OSchip
/
OpenBLAS

*> \brief \b DGBMV
*
*  =========== DOCUMENTATION ===========
*
* Online html documentation available at
*            http://www.netlib.org/lapack/explore-html/
*
*  Definition:
*  ===========
*
*       SUBROUTINE DGBMV(TRANS,M,N,KL,KU,ALPHA,A,LDA,X,INCX,BETA,Y,INCY)
*
*       .. Scalar Arguments ..
*       DOUBLE PRECISION ALPHA,BETA
*       INTEGER INCX,INCY,KL,KU,LDA,M,N
*       CHARACTER TRANS
*       ..
*       .. Array Arguments ..
*       DOUBLE PRECISION A(LDA,*),X(*),Y(*)
*       ..
*
*
*> \par Purpose:
*  =============
*>
*> \verbatim
*>
*> DGBMV  performs one of the matrix-vector operations
*>
*>    y := alpha*A*x + beta*y,   or   y := alpha*A**T*x + beta*y,
*>
*> where alpha and beta are scalars, x and y are vectors and A is an
*> m by n band matrix, with kl sub-diagonals and ku super-diagonals.
*> \endverbatim
*
*  Arguments:
*  ==========
*
*> \param[in] TRANS
*> \verbatim
*>          TRANS is CHARACTER*1
*>           On entry, TRANS specifies the operation to be performed as
*>           follows:
*>
*>              TRANS = 'N' or 'n'   y := alpha*A*x + beta*y.
*>
*>              TRANS = 'T' or 't'   y := alpha*A**T*x + beta*y.
*>
*>              TRANS = 'C' or 'c'   y := alpha*A**T*x + beta*y.
*> \endverbatim
*>
*> \param[in] M
*> \verbatim
*>          M is INTEGER
*>           On entry, M specifies the number of rows of the matrix A.
*>           M must be at least zero.
*> \endverbatim
*>
*> \param[in] N
*> \verbatim
*>          N is INTEGER
*>           On entry, N specifies the number of columns of the matrix A.
*>           N must be at least zero.
*> \endverbatim
*>
*> \param[in] KL
*> \verbatim
*>          KL is INTEGER
*>           On entry, KL specifies the number of sub-diagonals of the
*>           matrix A. KL must satisfy  0 .le. KL.
*> \endverbatim
*>
*> \param[in] KU
*> \verbatim
*>          KU is INTEGER
*>           On entry, KU specifies the number of super-diagonals of the
*>           matrix A. KU must satisfy  0 .le.

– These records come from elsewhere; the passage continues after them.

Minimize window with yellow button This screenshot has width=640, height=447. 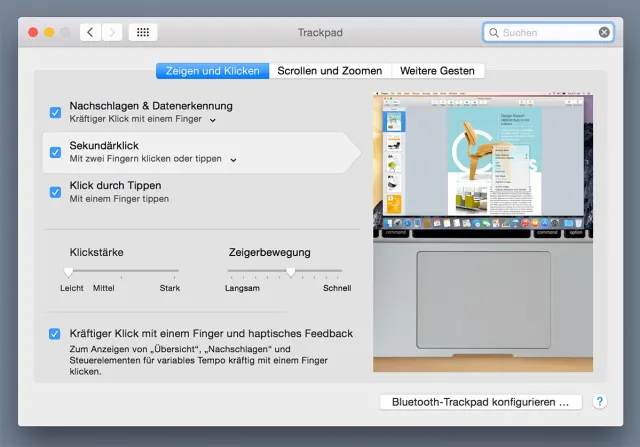[49, 32]
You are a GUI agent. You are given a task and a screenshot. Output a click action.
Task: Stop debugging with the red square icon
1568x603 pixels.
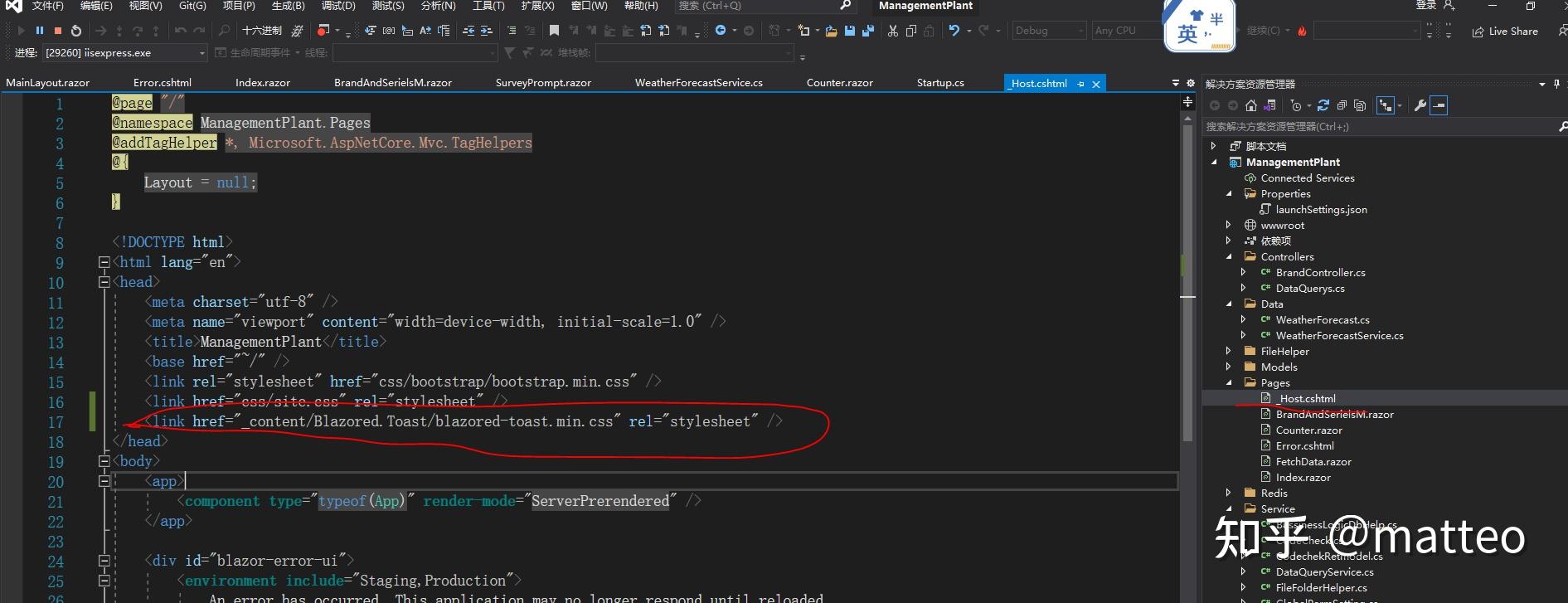58,31
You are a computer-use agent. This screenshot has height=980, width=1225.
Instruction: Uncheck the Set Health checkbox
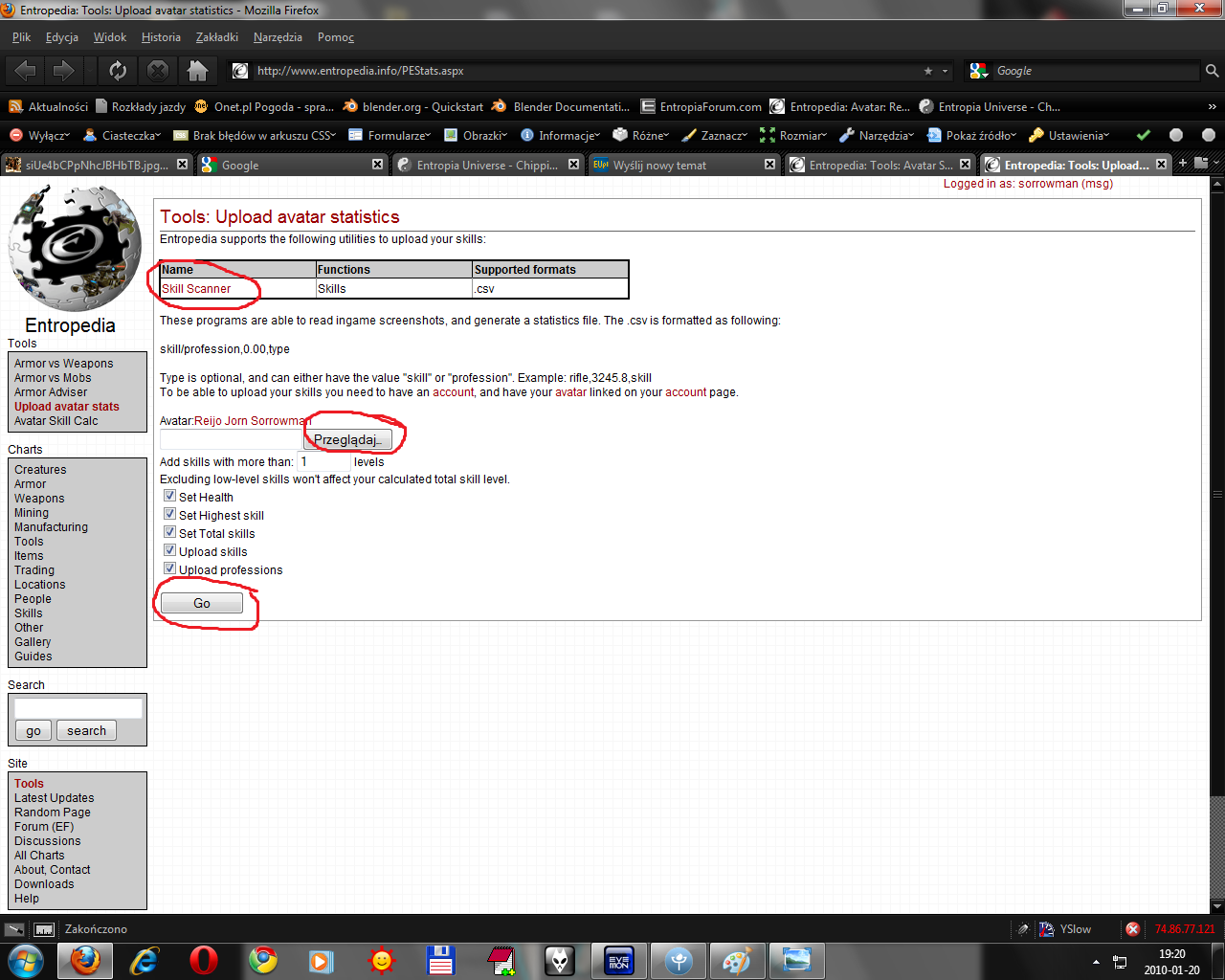click(x=169, y=496)
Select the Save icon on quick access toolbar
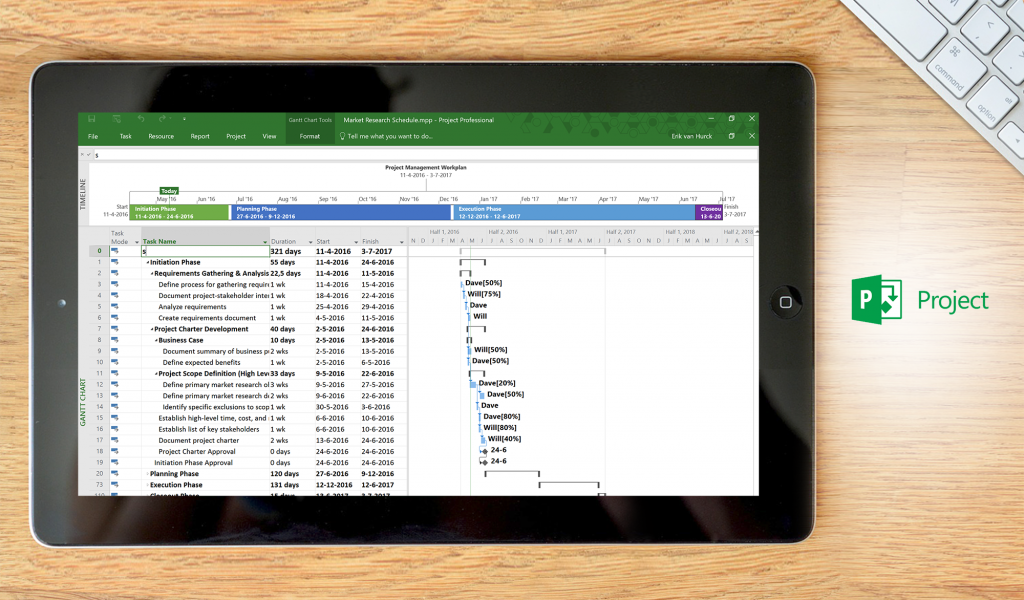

KU.
*> \endverbatim
*>
*> \param[in] ALPHA
*> \verbatim
*>          ALPHA is DOUBLE PRECISION.
*>           On entry, ALPHA specifies the scalar alpha.
*> \endverbatim
*>
*> \param[in] A
*> \verbatim
*>          A is DOUBLE PRECISION array, dimension ( LDA, N )
*>           Before entry, the leading ( kl + ku + 1 ) by n part of the
*>           array A must contain the matrix of coefficients, supplied
*>           column by column, with the leading diagonal of the matrix in
*>           row ( ku + 1 ) of the array, the first super-diagonal
*>           starting at position 2 in row ku, the first sub-diagonal
*>           starting at position 1 in row ( ku + 2 ), and so on.
*>           Elements in the array A that do not correspond to elements
*>           in the band matrix (such as the top left ku by ku triangle)
*>           are not referenced.
*>           The following program segment will transfer a band matrix
*>           from conventional full matrix storage to band storage:
*>
*>                 DO 20, J = 1, N
*>                    K = KU + 1 - J
*>                    DO 10, I = MAX( 1, J - KU ), MIN( M, J + KL )
*>                       A( K + I, J ) = matrix( I, J )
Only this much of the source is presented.